Relationship within the Institution
Disturbed students will be experienced as difficult by the whole
institution as well as the counsellor. The institution may look to the
Counselling Service for help. This request may be made more in the way of
inappropriate referrals than through discussion (BAC Code of Ethics and
Practice for Counsellors B.6.1.2 and 6.1.4 - referred to hereafter as ‘Code').
Reasonable expectations of the institution:
- Professional concern from the Counselling Service including a
willingness to pool knowledge and experience (Code B.1.5).
- That the Counselling Service will contribute to the development of
policy.
- A willingness to contribute to the institution's understanding of its
boundaries and limitations, e.g. some students will be too difficult to
contain in a college. This contribution might include training for
staff.
- That the Counselling Service will provide information about other
agencies and services and be active in arranging referrals where
appropriate.
- A willingness to offer support to staff or students who may
themselves have been distressed by violent or bizarre incidents.
Unreasonable expectations of the counsellor:
- Responsibility for seeing students who are difficult for the
institution but have not sought the counsellor's help. This is a clear
management responsibility.
- That s/he be involved in a disciplinary or security crisis
intervention role.
- Being expected to accompany students in medical emergency situations
(Code B.4.3.3 and 5.1)
- That s/he be expected to give a diagnostic assessment of a student's
behaviour which may be used by the institution against the student.
Management must gain this information from the appropriate speciality,
e.g. psychiatry, social work, legal professionals and police (Code
B.1.3.1, 4.3.3, 1.6.3, 4.3.1, 4.3.2 and 6.1.7).
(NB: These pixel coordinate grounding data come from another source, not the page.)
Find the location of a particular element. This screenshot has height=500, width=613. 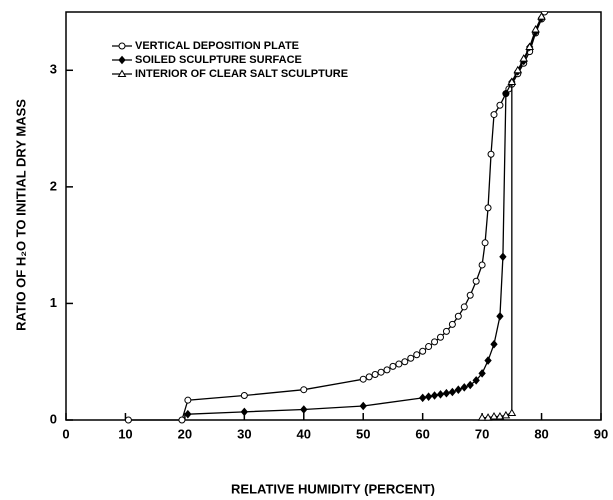

x-tick-label: 60 is located at coordinates (422, 434).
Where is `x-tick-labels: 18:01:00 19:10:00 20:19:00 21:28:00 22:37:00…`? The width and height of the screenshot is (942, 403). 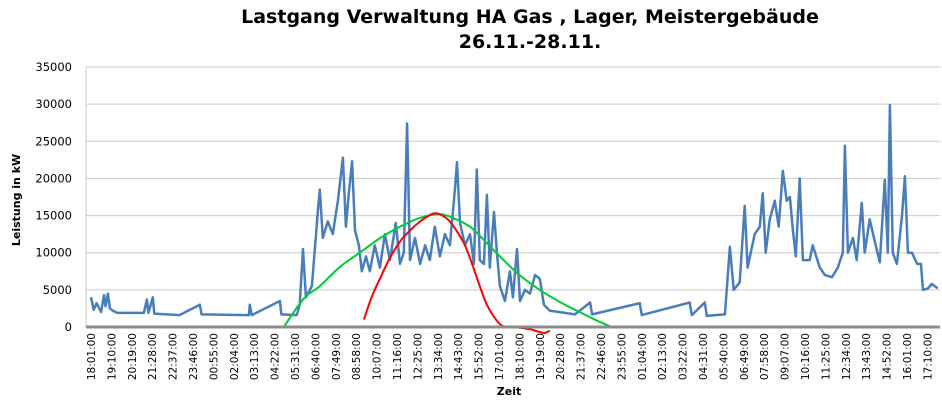 x-tick-labels: 18:01:00 19:10:00 20:19:00 21:28:00 22:37:00… is located at coordinates (510, 356).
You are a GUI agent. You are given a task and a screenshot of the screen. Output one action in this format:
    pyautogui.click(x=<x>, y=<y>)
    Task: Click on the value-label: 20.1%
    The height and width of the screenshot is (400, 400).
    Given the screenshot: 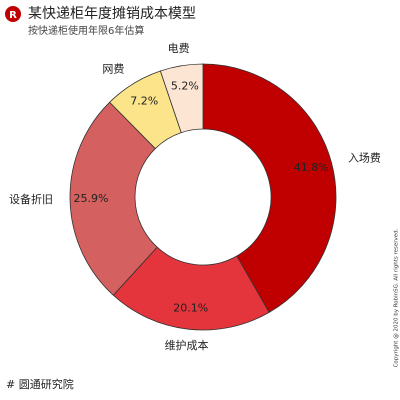 What is the action you would take?
    pyautogui.click(x=190, y=308)
    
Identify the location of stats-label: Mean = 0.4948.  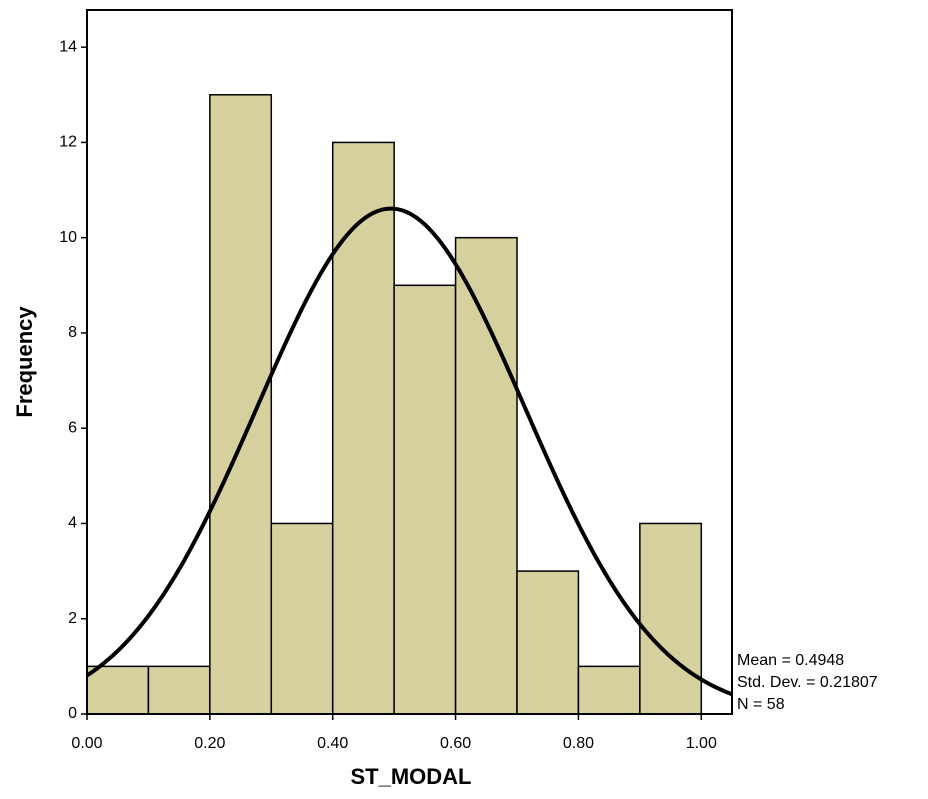
(790, 660).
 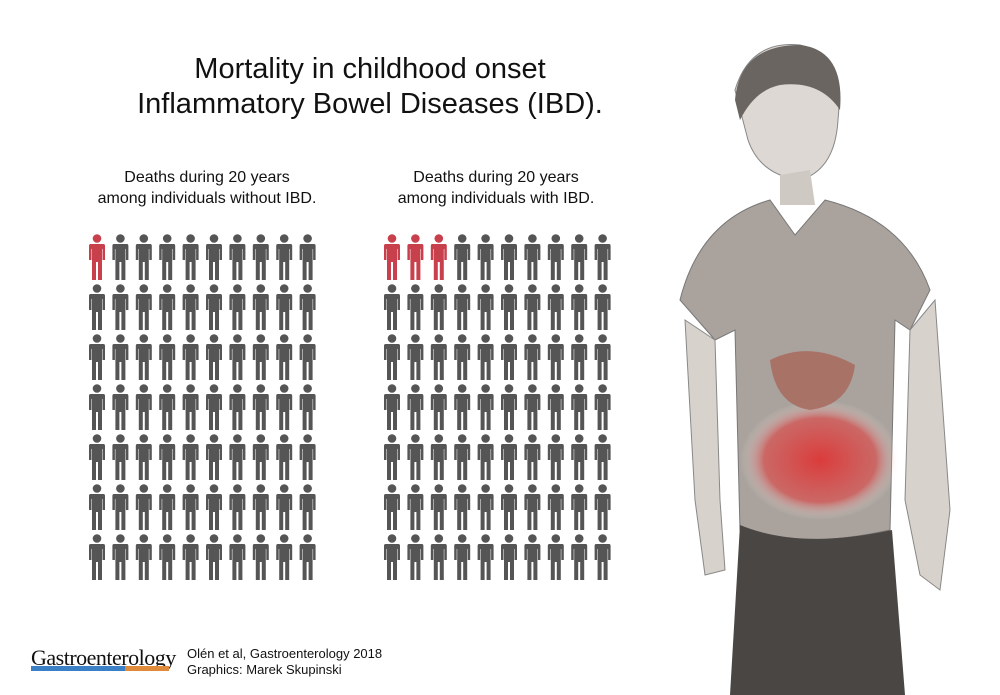 I want to click on right-title-line-2: among individuals with IBD., so click(x=496, y=198).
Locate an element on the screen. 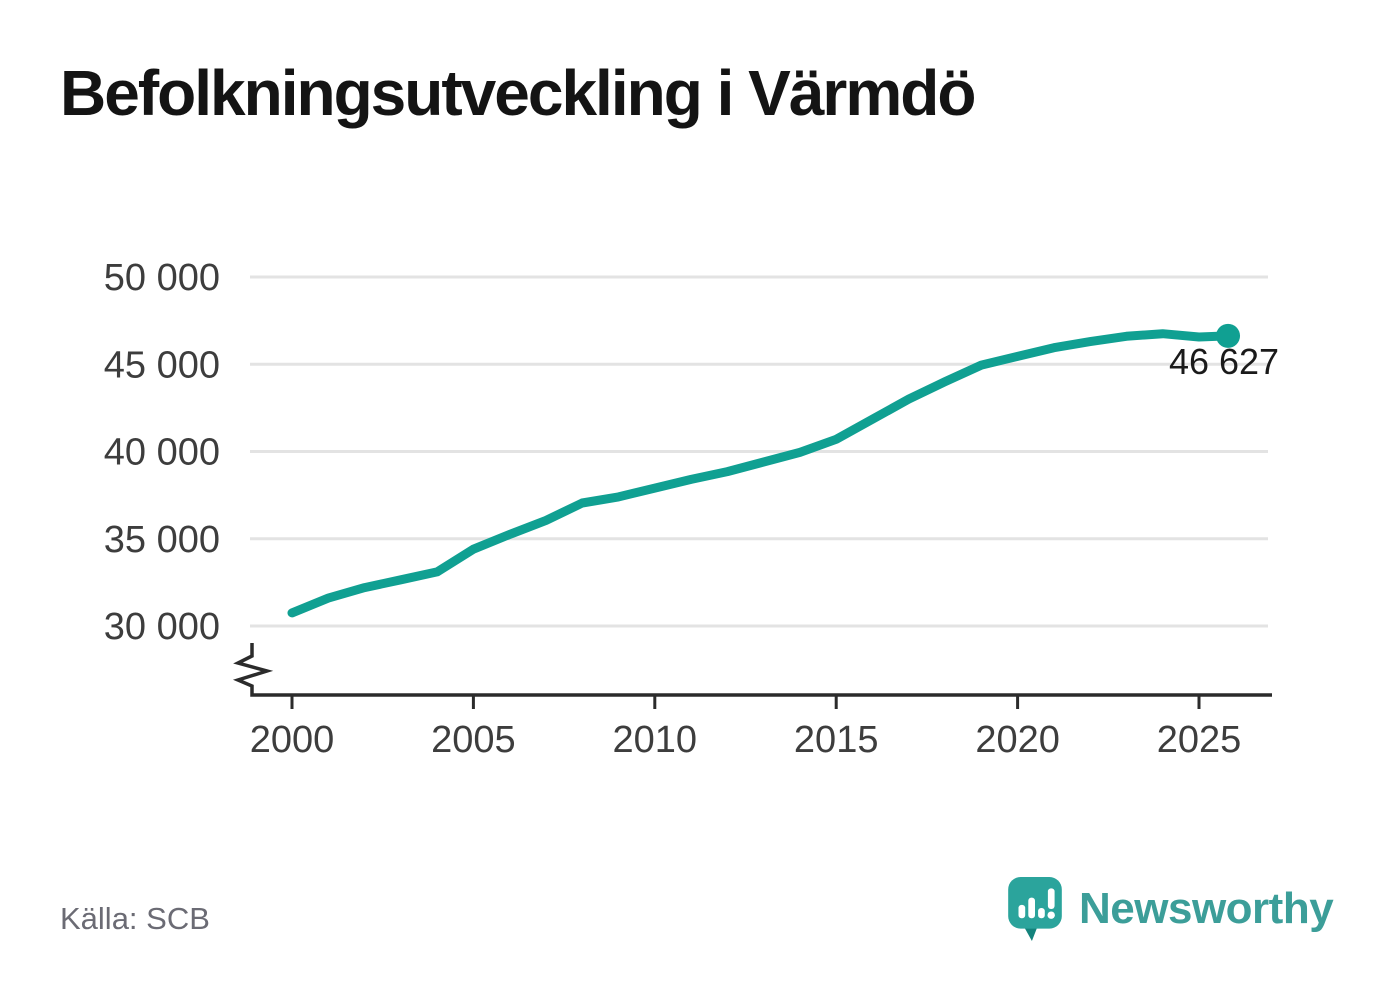  x-tick-label: 2025 is located at coordinates (1200, 740).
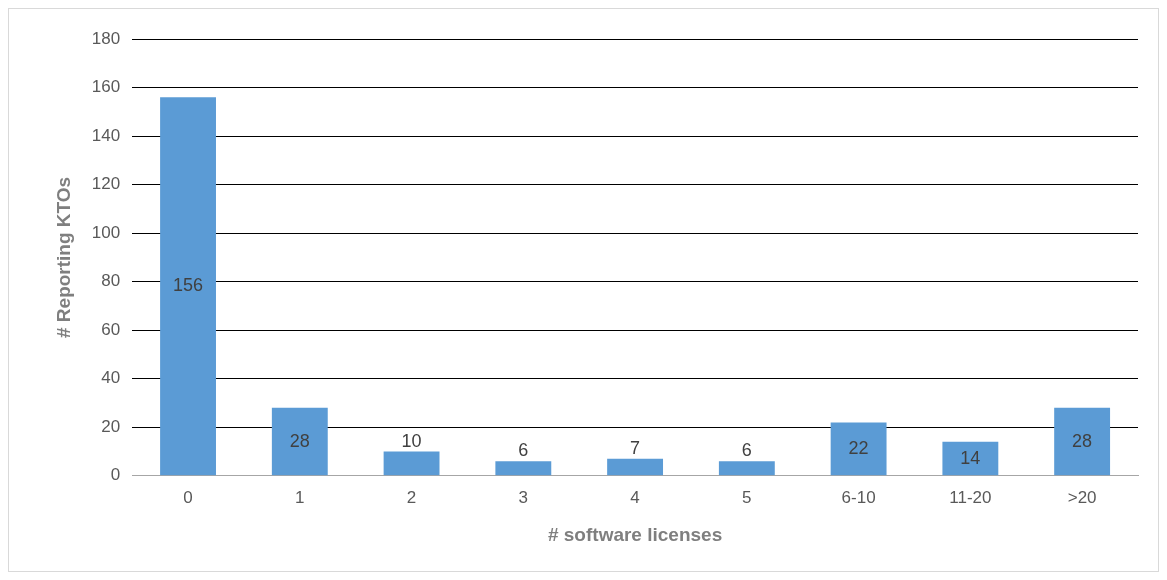 The image size is (1167, 580). I want to click on y-tick-label: 80, so click(111, 281).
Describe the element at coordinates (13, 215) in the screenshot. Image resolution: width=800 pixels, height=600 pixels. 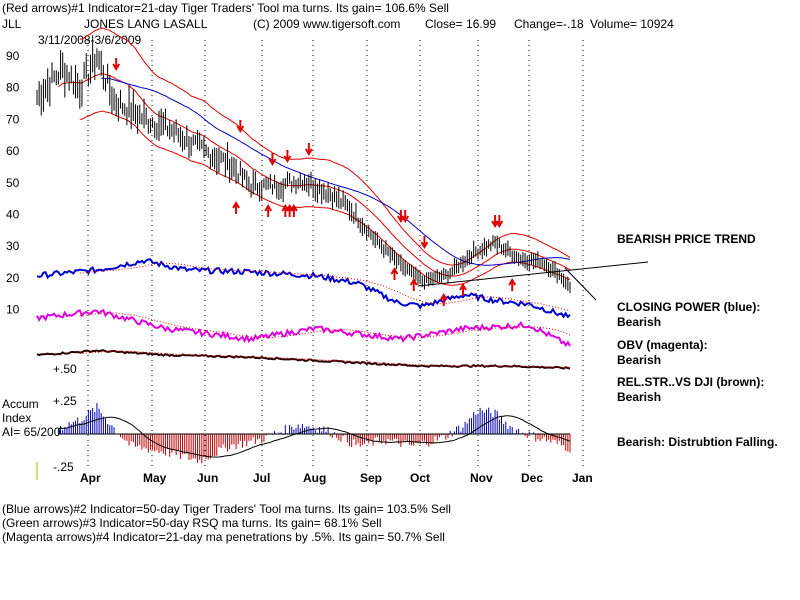
I see `price-tick-label: 40` at that location.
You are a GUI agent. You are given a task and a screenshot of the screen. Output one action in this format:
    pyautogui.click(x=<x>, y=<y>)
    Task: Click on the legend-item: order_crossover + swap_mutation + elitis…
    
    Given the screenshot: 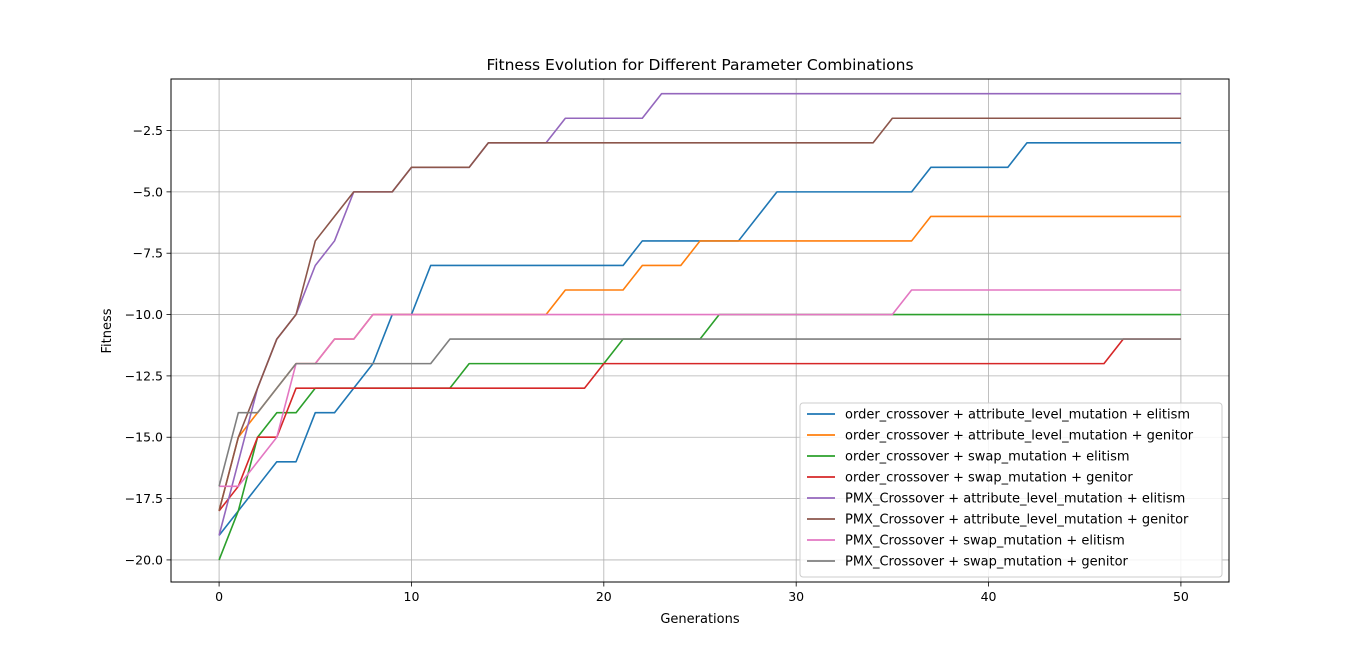 What is the action you would take?
    pyautogui.click(x=968, y=458)
    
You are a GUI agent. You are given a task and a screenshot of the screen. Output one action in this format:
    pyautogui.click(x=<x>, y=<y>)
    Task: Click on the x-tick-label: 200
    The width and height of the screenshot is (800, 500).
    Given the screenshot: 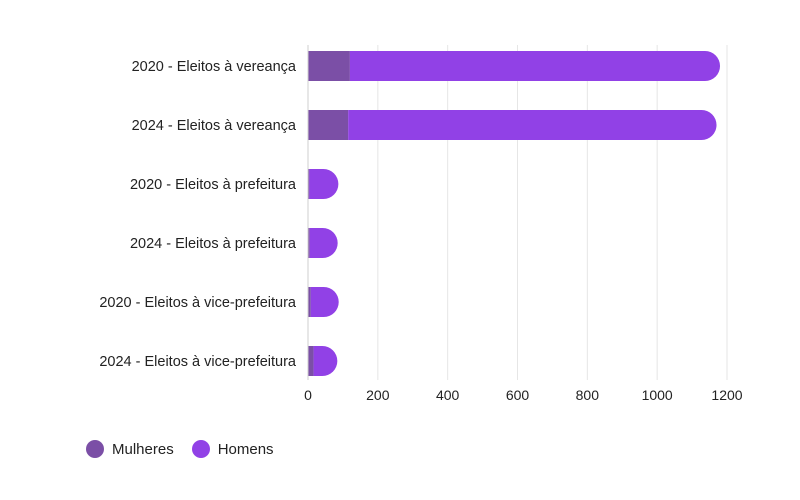 What is the action you would take?
    pyautogui.click(x=378, y=395)
    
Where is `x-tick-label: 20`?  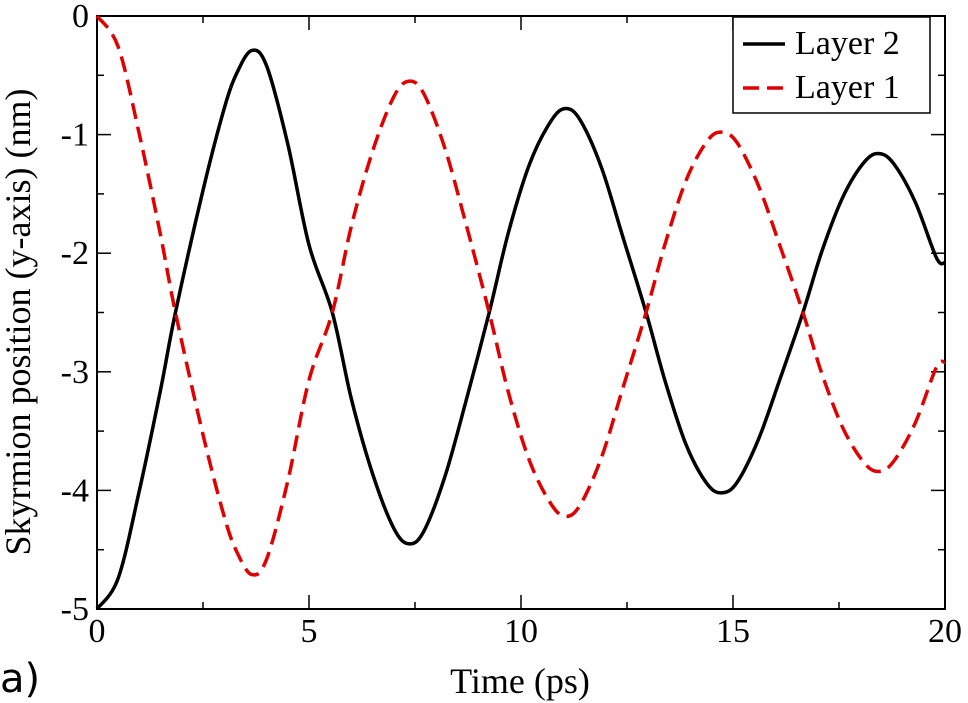
x-tick-label: 20 is located at coordinates (945, 632).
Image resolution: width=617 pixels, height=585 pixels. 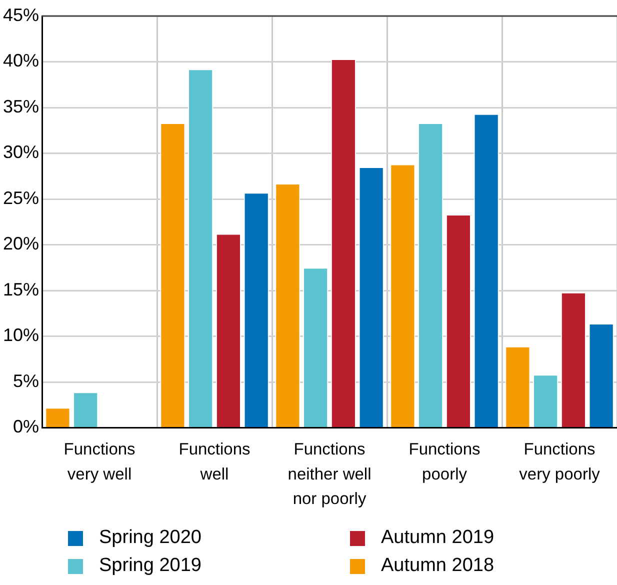 I want to click on legend-label: Autumn 2018, so click(x=438, y=566).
Code of Practice within the Counselling Service
A clear code of practice agreed within the Counselling Service and
supported by the institution will allow for a more confident response to
and assessment of students who should be seen elsewhere.
Questions to help the appropriate assessment of a client
- Has the client chosen to come to the Counselling Service either
through self-referral or agreed through a third party? (Code B.4.3.2.)
- Does the client have realistic expectations of what the Counselling
Service offers? (Code B.4.3.1 and 4.3.2.)
- Is there any previous or current psychiatric or medical history which
might contra-indicate counselling?
- Are the capacity and resources able to match the need, i.e.
expertise and training of counsellors, limitations of time and space
available, proximity to the end of the course, long breaks, etc? (Code
A.6 and B.6.1.2 and 6.1.4.)
- What are the client support networks?
Professional Links
- Is there any easy access to local medical and psychiatric services
for consultation and referral? Appropriate professional liaison needs to
be not only developed but maintained between other agencies who may be
referral points a Counselling Service.
- Does the institution recognise BAC's Codes of Ethics & Practice?
Institutions can effect this through organisational membership of BAC
and through incorporation of the Code into Health & Safety Policy.
- Are there any clear channels for discussion and exchange of
information with management, e.g. discussion on referral policies?
- Is there any opportunity within the supervisory relationship to focus
on institutional dynamics as well as individual casework?
Conclusion
The population of our colleges is increasingly diverse and the
traditional pastoral support available is becoming diluted or
disappearing. Diminishing support structures lead to increasing pressures
on counselling services.
In this climate, with greater numbers and less personal support, the
disturbed student can provoke much anxiety which may be passed on to the
counselling service to be handled. This sometimes inappropriate
displacement of anxiety can be difficult to resist.
It is hoped that this section will assist counsellors and counselling
services to think through their own internal practices as well as the
relationship with the institution as a whole in order that negotiations
with management can be held with more confidence.
This section should be read in conjunction with the BAC Code of
Ethics & Practice for Counsellors 1 January 1998.